Mild hypoxemia from atelectasis is usually well tolerated, but more severe hypoxemia can affect end organs. Atelectasis itself may cause mild acute lung injury. Left untreated, atelectasis likely predisposes to the development of pneumonia and potentially respiratory failure

Pneumonia ranks as the third most common postoperative infection behind urinary tract infection (UTI) and wound infection. The incidence of pneumonia following major abdominal surgery ranges between 2% and 19% and is a principal factor in increased mortality. Development of hospital-acquired pneumonia is associated with a 30–50% increased risk of developing acute respiratory failure requiring mechanical ventilation and increases hospital stays by an average of 7–9 days at an excess cost of $40,000 per patient.

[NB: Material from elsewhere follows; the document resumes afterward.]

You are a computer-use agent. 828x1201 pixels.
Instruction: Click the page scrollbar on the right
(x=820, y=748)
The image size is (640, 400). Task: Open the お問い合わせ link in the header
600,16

Postoperative pneumonia is a subset of hospital-acquired pneumonia (HAP), which is pneumonia occurring 48 hours or more after admission and not incubating at the time of admission. The major early management goal for postoperative pneumonia is to provide appropriate antibiotics in adequate doses based on the best prediction of suspected pathogens and resistance pattern.

The timing of onset of HAP is an important epidemiologic variable. Early-onset HAP, less than five days into admission, is more likely to be caused by antibiotic-sensitive bacteria unless other risk factors for multidrug-resistant (MDR) pathogens are present. Late-onset HAP, five or more days after admission, is more likely to be associated with MDR pathogens. Additional risk factors for MDR pathogens include acute care hospitalization for two or more days or antimicrobial therapy within the preceding 90 days, nursing home or long-term care facility residence, home infusion therapy, chronic dialysis, wound care, family member with an MDR pathogen, and immunosuppression (Table 56-1). Hospital- and unit-specific microbiologic data are also very important in selecting appropriate treatment.

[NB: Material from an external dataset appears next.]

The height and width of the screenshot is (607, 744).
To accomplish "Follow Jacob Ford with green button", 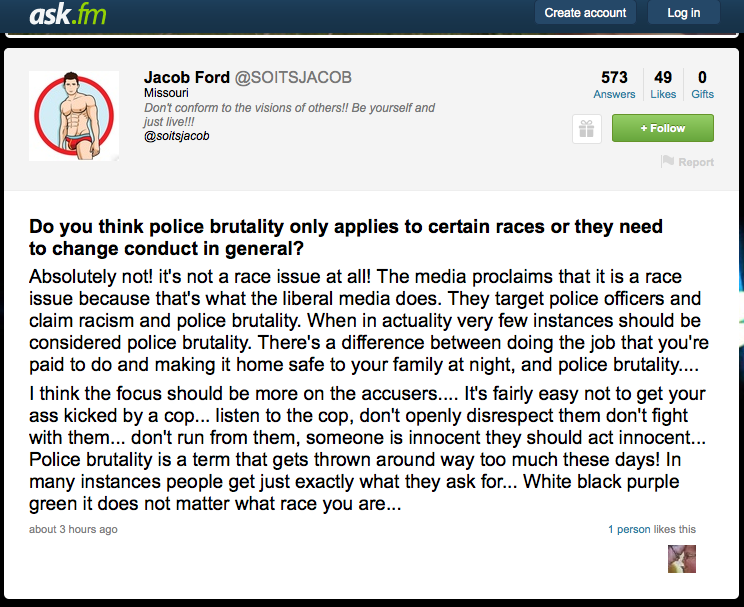I will (662, 128).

The recent American Thoracic Society/Infectious Diseases Society of America (ATS/IDSA) guideline emphasizes ventilator-associated pneumonia (VAP) because it is more readily studied, but suggests it is reasonable to extrapolate the conclusions regarding risk factors for infection with specific pathogens to nonintubated, nonventilated HAP patients.

Pathophysiology

The sequence of events in HAP begins with colonization of the oropharynx with pathogens, which can occur within 48 hours of admission. Sources of pathogens include contaminated healthcare devices, the environment, and transfer from other patients or staff. These pathogens must be aspirated from the oropharynx into the lower respiratory tract, and then overwhelm the natural host defense mechanisms. Microaspiration is known to occur in up to 45% of healthy subjects during sleep and can be worsened in postsurgical patients by decreased gag reflex, ineffective coughing, sedation, supine posture, especially during enteral feeds, and routine (rather than selective) use of nasogastric (NG) tubes. The host defenses are also affected in multiple ways by general anesthesia, including mechanical impairment of normal mucociliary transport and interference with function of alveolar inflammatory cells, including polymorphonuclear leukocytes, macrophages, lymphocytes, cytokines, antibodies, and complement.

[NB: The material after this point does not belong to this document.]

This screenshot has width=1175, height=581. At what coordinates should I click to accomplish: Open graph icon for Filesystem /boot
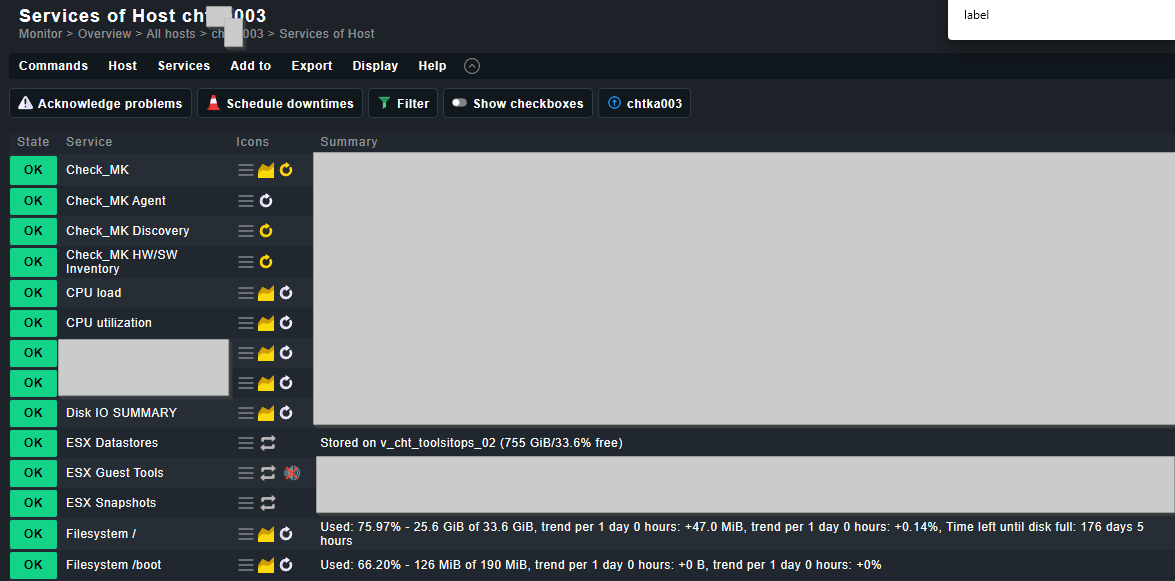click(266, 565)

The microbiology of early-onset HAP without MDR risk factors tends to mirror community-acquired pneumonia and includes Streptococcus pneumoniae, Haemophilus influenzae, methicillin-sensitive Staphylococcus aureus, and antibiotic-sensitive Enterobacteriaceae (Table 56-2). Pathogens in late-onset HAP or the presence of MDR risk factors also include methicillin-resistant S. aureus (MRSA), Pseudomonas aeruginosa, extended-spectrum beta-lactamase (ESBL) -producing Klebsiella, and Acinetobacter baumannii (Table 56-3).